### Problem
Set down without change every line from the line that contains "This screenshot has width=823, height=531." through the end of the listing, and only those lines. No pictures.

___

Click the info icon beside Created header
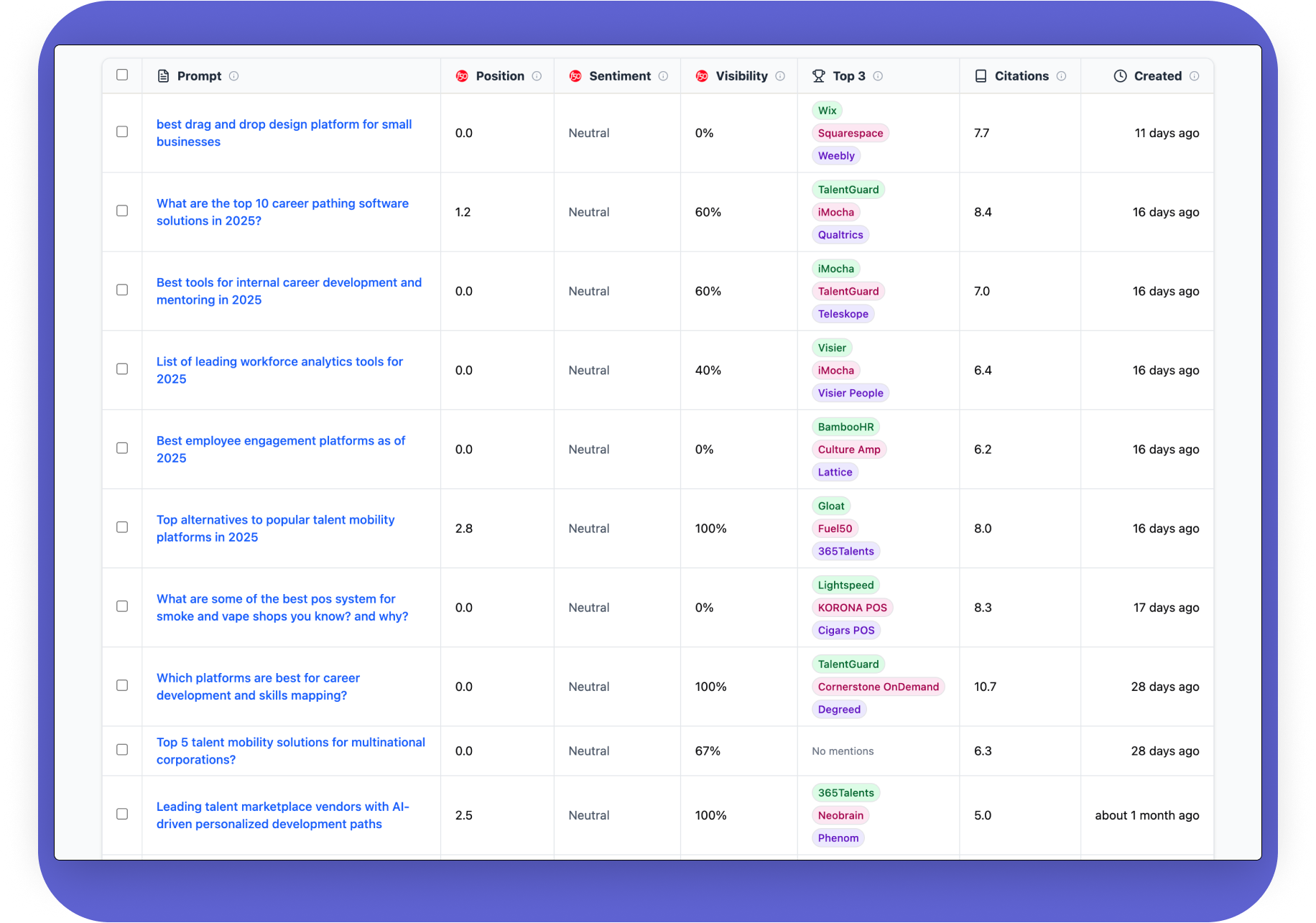Viewport: 1316px width, 923px height. [x=1194, y=76]
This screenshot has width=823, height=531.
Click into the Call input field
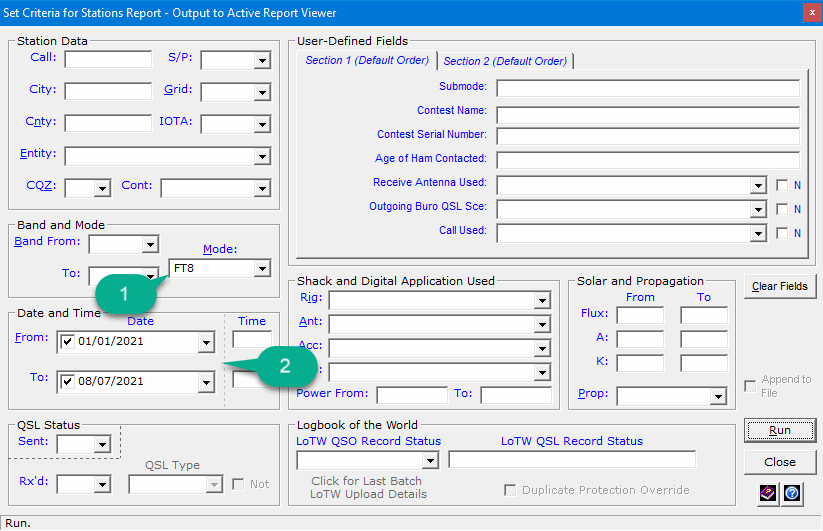108,59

___

### Exercise response
This screenshot has width=823, height=531.
Click into the Call input field
108,59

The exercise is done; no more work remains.